Other interesting sectors include logistics, retail and virtual warehouses as they typically lack dedicated RTLS infrastructures, as do oil, gas and nuclear plants and where safety and knowing the location of the workforce is critical. To address these and other markets, we are currently recruiting and strengthening our sales force on both sides of the Atlantic.
GEO: How is Navenio tailoring its platform to meet the day-to-day needs of organisations?
Andrew Loveless: Navenio supports clients in a number of ways. Configuration of business rules, priorities and permissions allows for automatic task allocation removing the need for a help desk which can often be a bottleneck. With the Navenio SDK, developers can adapt the software and business rules to suit a variety of applications.

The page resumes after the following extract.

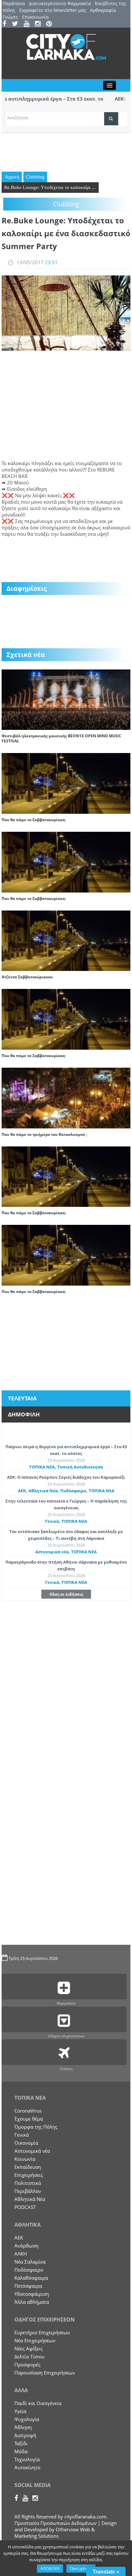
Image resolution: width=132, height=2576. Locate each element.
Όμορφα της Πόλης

We have employed this approach in our Intelligent Workforce Solution (IWS) which works on the basis of getting the right person or asset to the right place at the right time. For an organisation such as the NHS, it removes a lot of the blockages and wastage and raises the level of patient care and patient throughput – a major consideration at a time when resources are finite and services stretched.

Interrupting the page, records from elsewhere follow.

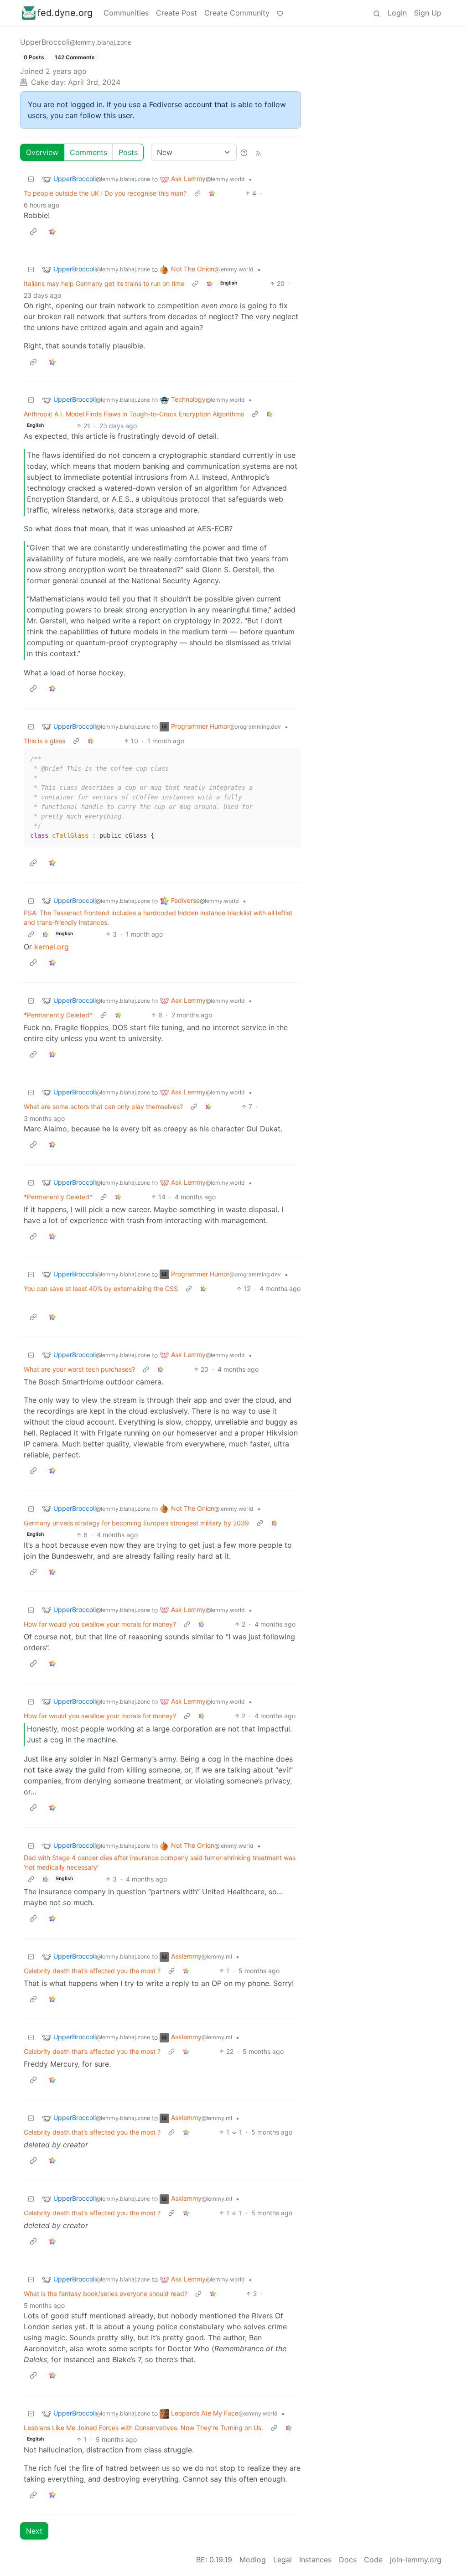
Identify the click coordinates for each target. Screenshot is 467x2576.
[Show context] (197, 193)
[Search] (376, 13)
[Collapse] (31, 179)
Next (34, 2530)
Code (373, 2559)
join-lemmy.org (415, 2559)
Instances (315, 2559)
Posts (128, 152)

GEO: Clearly, IWS confers significant operational benefits. Can you elaborate on this?
Andrew Loveless: Based on user feedback, we find IWS is delivering a 100% improvement in workforce productivity and, in many instances, eliminating the need for a manual Help Desk. It has helped increase capacity by 30% and response times by 40%. Furthermore, by analysing and modelling how tasks are assigned and closed-off, Navenio brings powerful Business Intelligence to bear in optimising these improvements.
The business impact is easy to assess in NHS departments such as radiology and, where having the right staff on hand as and when needed, optimises the use of expensive equipment. This ensures that more people can be treated and/or discharged and, as such, makes it possible to calculate the RoI.
GEO: What management tools are provided to monitor and assess how the platform is delivering on its promise?
Andrew Loveless: An easy-to-use web- based Tasking Portal can be set up to automate the prioritisation and assignment of tasks to staff members via the Navenio smartphone app. Dashboards for analytics allow managers to gain deep insight into what has happened, where workflow can be improved, and how risks can be reduced.
GEO: Navenio has recently entered a partnership whereby HERE’s Indoor Map- as-a-Service offering will be combined with the Navenio platform and NavViz point cloud and visual positioning technology. Can you say more about this?
Andrew Loveless: The move will offer a one-stop shop for those seeking enterprise- grade secure asset tracking and indoor mapping solutions in complex settings.
GEO: Looking ahead, what can we see in the Navenio pipeline?
Andrew Loveless: The next step in terms of product development is to further modularise our services and products in order to offer flexible points of integration to cater for diverse customer needs. At the same time, we will continue to improve our self-serve tools that clients can use to set up our solutions and tailor them to their environment. In terms of technology, it is in Navenio’s culture to continuously innovate introducing new sensor modalities, devices and algorithms to expand the reach and robustness of our location solutions to existing and new sectors. And, of course, we will continue to prioritise top-tier support for customers and third-party developers.